What is k in LLM?

In the context of Large Language Models (LLMs), k most commonly refers to a parameter used in a technique called Top K sampling. It defines the number of highest probability tokens that the model considers when generating the next token in a sequence.

Understanding Top K Sampling

Top K sampling is a method used during the text generation process to add a controlled amount of randomness and improve the diversity of the output. Instead of always picking the single most likely next word (which can lead to repetitive text), Top K sampling limits the possibilities to a specific set of the most probable options.

The reference states: "Top K is similar to Top P, but instead defines a quantity of the most probable tokens that should be considered. For example, a Top K of 3 would instruct the LLM to only consider the three most likely tokens. A Top K of 1 would force the LLM to only consider the most likely token."

Here's what 'k' signifies:

k: This integer value specifies the number of tokens with the highest probabilities that the LLM should look at when deciding the next word or sub-word token.
The LLM calculates the probability distribution over the entire vocabulary for the next token.
It then identifies the 'k' tokens that have the highest probabilities.
The next token is randomly sampled only from this selected set of 'k' tokens, with their probabilities normalized among themselves.
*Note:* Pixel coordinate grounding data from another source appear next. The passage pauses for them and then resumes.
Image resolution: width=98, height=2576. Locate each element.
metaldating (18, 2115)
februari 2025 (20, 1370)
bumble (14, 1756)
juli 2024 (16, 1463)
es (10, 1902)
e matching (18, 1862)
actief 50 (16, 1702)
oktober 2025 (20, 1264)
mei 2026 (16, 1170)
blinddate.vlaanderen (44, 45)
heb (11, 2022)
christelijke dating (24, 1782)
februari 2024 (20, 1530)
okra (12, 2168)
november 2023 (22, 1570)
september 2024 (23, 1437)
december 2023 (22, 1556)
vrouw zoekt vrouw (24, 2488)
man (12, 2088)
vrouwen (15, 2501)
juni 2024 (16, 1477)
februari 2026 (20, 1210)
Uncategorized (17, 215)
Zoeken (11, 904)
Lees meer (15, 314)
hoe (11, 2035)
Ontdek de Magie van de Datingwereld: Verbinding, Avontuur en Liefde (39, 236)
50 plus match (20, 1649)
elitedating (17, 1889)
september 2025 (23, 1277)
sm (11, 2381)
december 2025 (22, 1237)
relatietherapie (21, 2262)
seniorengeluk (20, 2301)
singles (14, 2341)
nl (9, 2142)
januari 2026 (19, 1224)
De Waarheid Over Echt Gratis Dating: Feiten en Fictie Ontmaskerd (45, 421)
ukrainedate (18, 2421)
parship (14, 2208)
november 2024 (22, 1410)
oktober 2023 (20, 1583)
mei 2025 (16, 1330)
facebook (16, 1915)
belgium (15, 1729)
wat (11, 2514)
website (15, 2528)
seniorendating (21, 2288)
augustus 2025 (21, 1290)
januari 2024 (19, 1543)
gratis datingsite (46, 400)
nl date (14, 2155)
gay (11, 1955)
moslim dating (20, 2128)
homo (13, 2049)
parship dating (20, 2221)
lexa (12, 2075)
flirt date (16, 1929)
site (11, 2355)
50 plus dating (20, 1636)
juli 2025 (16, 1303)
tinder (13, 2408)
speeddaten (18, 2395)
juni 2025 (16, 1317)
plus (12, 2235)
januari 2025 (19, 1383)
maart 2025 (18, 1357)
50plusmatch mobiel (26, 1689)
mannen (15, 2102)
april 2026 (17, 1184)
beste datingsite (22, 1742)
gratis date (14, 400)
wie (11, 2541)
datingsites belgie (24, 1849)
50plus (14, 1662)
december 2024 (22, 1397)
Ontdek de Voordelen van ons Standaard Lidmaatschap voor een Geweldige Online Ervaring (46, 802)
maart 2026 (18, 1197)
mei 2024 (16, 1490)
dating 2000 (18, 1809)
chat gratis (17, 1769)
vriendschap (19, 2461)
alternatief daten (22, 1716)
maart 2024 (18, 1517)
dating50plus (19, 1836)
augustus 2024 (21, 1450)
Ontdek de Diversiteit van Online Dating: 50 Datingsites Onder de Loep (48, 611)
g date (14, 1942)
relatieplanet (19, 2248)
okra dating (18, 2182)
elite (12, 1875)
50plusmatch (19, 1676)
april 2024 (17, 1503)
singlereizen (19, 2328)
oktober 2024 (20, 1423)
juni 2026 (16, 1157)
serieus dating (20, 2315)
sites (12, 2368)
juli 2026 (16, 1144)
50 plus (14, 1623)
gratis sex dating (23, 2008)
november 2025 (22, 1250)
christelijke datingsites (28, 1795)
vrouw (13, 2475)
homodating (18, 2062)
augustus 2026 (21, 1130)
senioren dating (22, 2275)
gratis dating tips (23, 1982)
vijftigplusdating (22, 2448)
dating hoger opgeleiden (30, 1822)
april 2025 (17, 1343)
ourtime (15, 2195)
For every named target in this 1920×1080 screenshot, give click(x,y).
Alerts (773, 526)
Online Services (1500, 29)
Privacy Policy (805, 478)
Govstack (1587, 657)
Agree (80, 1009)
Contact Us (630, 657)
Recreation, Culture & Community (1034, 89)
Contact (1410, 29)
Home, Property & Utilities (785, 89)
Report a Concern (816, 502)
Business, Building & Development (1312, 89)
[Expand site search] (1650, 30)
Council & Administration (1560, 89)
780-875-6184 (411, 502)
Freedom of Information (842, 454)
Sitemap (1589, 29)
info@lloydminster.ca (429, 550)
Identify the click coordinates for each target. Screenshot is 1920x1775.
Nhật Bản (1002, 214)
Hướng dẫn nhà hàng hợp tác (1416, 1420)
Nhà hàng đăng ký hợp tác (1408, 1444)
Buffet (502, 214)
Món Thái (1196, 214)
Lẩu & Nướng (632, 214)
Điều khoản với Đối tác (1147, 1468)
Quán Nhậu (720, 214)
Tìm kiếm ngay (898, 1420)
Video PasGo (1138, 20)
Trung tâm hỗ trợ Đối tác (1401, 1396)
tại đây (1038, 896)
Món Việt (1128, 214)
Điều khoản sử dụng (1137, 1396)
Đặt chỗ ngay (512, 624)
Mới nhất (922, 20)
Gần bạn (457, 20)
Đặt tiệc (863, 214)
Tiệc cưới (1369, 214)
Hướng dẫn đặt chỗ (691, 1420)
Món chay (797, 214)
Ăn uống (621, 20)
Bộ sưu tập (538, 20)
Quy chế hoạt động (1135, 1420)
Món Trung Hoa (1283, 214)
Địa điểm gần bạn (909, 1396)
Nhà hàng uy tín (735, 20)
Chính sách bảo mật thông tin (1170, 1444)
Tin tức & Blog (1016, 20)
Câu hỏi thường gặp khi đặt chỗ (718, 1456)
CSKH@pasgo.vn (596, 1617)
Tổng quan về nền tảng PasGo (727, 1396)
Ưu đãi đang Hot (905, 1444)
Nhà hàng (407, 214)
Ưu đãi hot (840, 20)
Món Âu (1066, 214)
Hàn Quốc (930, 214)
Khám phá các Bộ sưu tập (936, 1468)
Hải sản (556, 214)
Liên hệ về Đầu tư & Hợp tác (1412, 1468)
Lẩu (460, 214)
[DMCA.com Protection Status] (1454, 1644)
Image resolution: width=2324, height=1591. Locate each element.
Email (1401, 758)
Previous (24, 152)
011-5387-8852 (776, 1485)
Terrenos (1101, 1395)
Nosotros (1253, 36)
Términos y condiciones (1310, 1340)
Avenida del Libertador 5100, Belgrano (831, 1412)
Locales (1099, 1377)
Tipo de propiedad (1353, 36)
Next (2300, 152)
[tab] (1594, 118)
How Different 'k' Values Affect Output

The value of 'k' directly impacts the generated text:

Top K = 1: This is equivalent to greedy decoding. The model always picks the single most probable token. This results in deterministic and often repetitive text.
- Example: If the next likely tokens are "cat" (0.8 probability), "dog" (0.1), "mouse" (0.05), "bird" (0.02), etc., a Top K of 1 would only consider "cat" and always pick it.
Top K = 3: The model considers the top 3 most probable tokens. It will then sample from these 3 options based on their relative probabilities. This introduces variability.
- Example: Using the same probabilities, a Top K of 3 would consider "cat" (0.8), "dog" (0.1), and "mouse" (0.05). The model would sample from these three. While "cat" is still most likely, there's a chance it could pick "dog" or "mouse".
Higher K values: Considering more tokens increases the randomness and diversity of the output, but can also potentially lead to less coherent or relevant text if lower-probability tokens are sampled.

Setting the right 'k' value is a common technique for fine-tuning the trade-off between generating predictable, coherent text and generating more creative, varied output.

In summary, 'k' in the context of LLMs refers to the size of the set of the most probable next tokens that the model is allowed to choose from during the text generation process.